I literally feel like im existing in hell.

For those that don't know, Cps took Jer into foster care because they think I am too "sick and disabled" to care for him properly-mostly because I have trouble with housework. They never offered respite help, referral for HomeCare to come more often, or any sort of help. They just came, and took him. Its been a week and I haven't even seen him. Then the other day my cousin, jers godmother, and my birth coach who brought him into the world, flew out to calgary to her brothers funeral. He had dropped dead at sixty. She had her 2nd heart attack shortly after, made it to the hospital, and then died.

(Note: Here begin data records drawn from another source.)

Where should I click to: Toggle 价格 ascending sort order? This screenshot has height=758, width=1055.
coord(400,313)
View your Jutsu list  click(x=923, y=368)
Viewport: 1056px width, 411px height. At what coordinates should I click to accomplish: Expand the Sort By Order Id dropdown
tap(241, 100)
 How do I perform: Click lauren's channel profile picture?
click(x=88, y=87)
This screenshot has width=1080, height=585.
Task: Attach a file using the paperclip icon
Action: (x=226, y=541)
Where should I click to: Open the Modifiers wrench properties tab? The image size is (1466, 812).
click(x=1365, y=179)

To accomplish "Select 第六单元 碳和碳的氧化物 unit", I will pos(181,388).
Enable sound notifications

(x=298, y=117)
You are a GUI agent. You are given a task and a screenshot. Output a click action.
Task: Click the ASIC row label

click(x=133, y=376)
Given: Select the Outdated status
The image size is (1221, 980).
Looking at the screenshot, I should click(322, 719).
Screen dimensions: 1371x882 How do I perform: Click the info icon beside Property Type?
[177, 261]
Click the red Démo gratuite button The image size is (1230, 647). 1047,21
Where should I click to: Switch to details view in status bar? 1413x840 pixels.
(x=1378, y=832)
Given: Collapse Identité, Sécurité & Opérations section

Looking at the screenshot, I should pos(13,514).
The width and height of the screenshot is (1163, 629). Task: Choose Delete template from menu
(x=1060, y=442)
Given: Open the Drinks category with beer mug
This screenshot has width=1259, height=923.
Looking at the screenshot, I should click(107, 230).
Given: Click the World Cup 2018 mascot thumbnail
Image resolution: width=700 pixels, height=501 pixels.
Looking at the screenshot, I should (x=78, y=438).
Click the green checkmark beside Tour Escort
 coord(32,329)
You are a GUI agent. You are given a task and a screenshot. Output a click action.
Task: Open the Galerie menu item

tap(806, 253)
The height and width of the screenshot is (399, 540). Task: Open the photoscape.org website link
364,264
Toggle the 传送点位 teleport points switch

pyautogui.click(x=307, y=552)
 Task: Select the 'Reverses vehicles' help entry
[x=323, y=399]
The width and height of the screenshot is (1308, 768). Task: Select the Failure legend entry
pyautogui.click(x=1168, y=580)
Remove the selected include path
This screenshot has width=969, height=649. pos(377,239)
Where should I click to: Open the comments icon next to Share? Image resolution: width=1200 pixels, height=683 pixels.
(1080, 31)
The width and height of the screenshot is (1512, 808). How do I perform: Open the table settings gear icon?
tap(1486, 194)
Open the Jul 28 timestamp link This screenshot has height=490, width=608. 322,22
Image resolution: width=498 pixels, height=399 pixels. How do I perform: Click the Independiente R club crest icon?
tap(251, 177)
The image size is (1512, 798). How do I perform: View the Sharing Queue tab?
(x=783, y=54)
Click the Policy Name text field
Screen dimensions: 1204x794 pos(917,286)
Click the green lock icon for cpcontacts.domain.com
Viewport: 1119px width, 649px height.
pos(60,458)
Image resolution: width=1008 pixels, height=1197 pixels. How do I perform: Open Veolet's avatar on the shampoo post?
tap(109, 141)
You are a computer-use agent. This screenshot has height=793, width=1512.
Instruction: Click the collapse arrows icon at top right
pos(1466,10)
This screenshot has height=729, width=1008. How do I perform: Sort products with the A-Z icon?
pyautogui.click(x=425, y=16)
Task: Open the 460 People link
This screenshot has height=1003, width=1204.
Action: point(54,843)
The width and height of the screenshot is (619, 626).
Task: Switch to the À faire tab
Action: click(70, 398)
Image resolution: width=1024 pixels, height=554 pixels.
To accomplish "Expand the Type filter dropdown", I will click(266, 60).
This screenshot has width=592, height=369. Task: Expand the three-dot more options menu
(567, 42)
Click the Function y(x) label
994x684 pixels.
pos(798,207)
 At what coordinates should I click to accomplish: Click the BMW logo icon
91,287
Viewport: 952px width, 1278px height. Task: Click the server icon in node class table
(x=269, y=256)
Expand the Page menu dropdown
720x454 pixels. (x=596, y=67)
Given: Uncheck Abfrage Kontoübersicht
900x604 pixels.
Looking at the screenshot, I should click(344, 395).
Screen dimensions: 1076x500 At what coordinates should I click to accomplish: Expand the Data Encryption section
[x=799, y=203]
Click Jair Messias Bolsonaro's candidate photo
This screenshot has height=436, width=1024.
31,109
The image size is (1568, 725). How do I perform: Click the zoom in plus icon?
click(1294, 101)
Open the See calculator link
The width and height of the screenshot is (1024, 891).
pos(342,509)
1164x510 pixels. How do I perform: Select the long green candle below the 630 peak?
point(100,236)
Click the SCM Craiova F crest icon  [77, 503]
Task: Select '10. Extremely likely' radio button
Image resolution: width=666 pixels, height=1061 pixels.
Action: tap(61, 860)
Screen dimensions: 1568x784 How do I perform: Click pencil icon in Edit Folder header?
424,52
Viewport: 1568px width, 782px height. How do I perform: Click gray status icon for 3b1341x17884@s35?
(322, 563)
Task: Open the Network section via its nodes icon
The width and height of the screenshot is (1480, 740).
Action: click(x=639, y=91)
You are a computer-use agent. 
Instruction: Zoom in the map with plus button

I am just barely existing. Im not in good shape but I know I can't tell anyone, just have to muck it through, because if i go to the doc or the hospital they tell cps and then I end up fighting harder to get him back. They are using EVERYTHING against me. Treating me like i abused him. Trying to tell me I can only see him 2hours at a time, twice a week, while being watched by a social worker. I cant take him to the park, have him for overnights, or anything. My lawyer is working on it right now. At first they tried to say 1 time a week, for 1 hour. THIS IS NOT RIGHT. He was put into foster care because im physically quite sick/disabled and need help, not because I ever abused or neglected him.

My life is just hell rightnow..hence why i havent been around. Most of the time i just crawl into bed, and cry myself to sleep.